Proof-of-concept study of monitoring cancer drug therapy with cerenkov luminescence imaging

Abstract

Cerenkov luminescence imaging (CLI) has emerged as a less expensive, easier-to-use, and higher-throughput alternative to other nuclear imaging modalities such as PET. It is expected that CLI will find many applications in biomedical research such as cancer detection, probe development, drug screening, and therapy monitoring. In this study, we explored the possibility of using CLI to monitor drug efficacy by comparisons against PET. To assess the performance of both modalities in therapy monitoring, 2 murine tumor models (large cell lung cancer cell line H460 and prostate cancer cell line PC3) were given bevacizumab versus vehicle treatments. Two common radiotracers, 3'-deoxy-3'-(18)F-fluorothymidine ((18)F-FLT) and (18)F-FDG, were used to monitor bevacizumab treatment efficacy.

Methods: One group of mice (n = 6) was implanted with H460 xenografts bilaterally in the shoulder region, divided into treatment and control groups (n = 3 each), injected with (18)F-FLT, and imaged with PET immediately followed by CLI. The other group of mice (n = 6) was implanted with PC3 xenografts in the same locations, divided into treatment and control groups (n = 3 each), injected with (18)F-FDG, and imaged by the same modalities. Bevacizumab treatment was performed by 2 injections of 20 mg/kg at days 0 and 2.

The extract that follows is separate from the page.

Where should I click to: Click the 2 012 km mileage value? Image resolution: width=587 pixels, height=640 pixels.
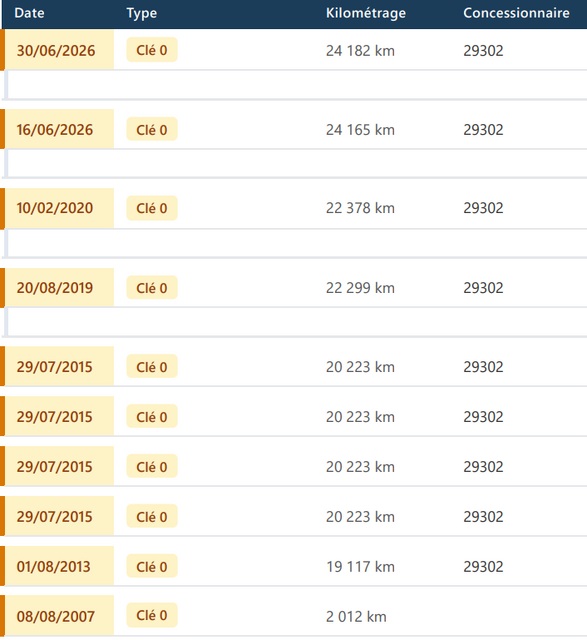pyautogui.click(x=356, y=616)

Results: On (18)F-FLT scans, both CLI and PET revealed significantly decreased signals from H460 xenografts in treated mice from pretreatment to day 3. Moderately increased to unchanged signals were observed in untreated mice. On (18)F-FDG scans, both CLI and PET showed relatively unchanged signals from PC3 tumors in both treated and control groups. Quantifications of tumor signals of Cerenkov luminescence and PET images showed that the 2 modalities had excellent correlations (R(2) > 0.88 across all study groups).

Conclusion: CLI and PET exhibit excellent correlations across different tumor xenografts and radiotracers. This is the first study, to our knowledge, demonstrating the use of CLI for monitoring cancer treatment. The findings warrant further exploration and optimization of CLI as an alternative to PET in preclinical therapeutic monitoring and drug screening.

FIGURE 1

Schematic of experimental design. Tumors were implanted bilaterally in shoulder region and allowed to grow to 150–200 mm³, and tumor-bearing mice were subjected to in vivo imaging via PET and CLI at day −1, 1, and 3. Bevacizumab treatment was performed by 2 injections of 20 mg/kg at days 0 and 2. For ¹⁸F-FDG imaging study, mice were kept fasting overnight before experiment.

FIGURE 2

(A) Tumor growth kinetics for H460 xenografts. Measurements were made at days −5, −3, −1, 1, 2, 3, 4, and 5. (B) Tumor growth kinetics for PC3 xenografts. Measurements were made at days −8, −4, −2, 0, 1, 2, 3, 4, and 5. For both figures, day 0 indicates first dose of bevacizumab.

FIGURE 3

Comparison between Cerenkov luminescence and PET images. White arrows point to tumors in all panels. (Top left) ¹⁸F-FLT scans of representative H460 tumor–bearing mouse during bevacizumab treatment. (Top right) ¹⁸F-FLT scans of representative H460 tumor–bearing mouse of control group. (Bottom left) ¹⁸F-FDG scans of representative PC3 tumor–bearing mouse during bevacizumab treatment. (Bottom right) ¹⁸F-FDG scans of representative PC3 tumor–bearing mouse of control group. In each panel, upper row contains Cerenkov luminescence images, and bottom row contains PET images; for each row, left half contains prescans at day −3, and right half contains scans at day 3.

FIGURE 4

Quantitative analysis of Cerenkov luminescence and PET images and their correlation calculated through fitting by linear regression. P < 0.0001 for all 4 linear regressions. (A) H460 xenografts with bevacizumab treatment. (B) H460 xenografts of control group. (C) PC3 xenografts with bevacizumab treatment. (D) PC3 xenografts of control group.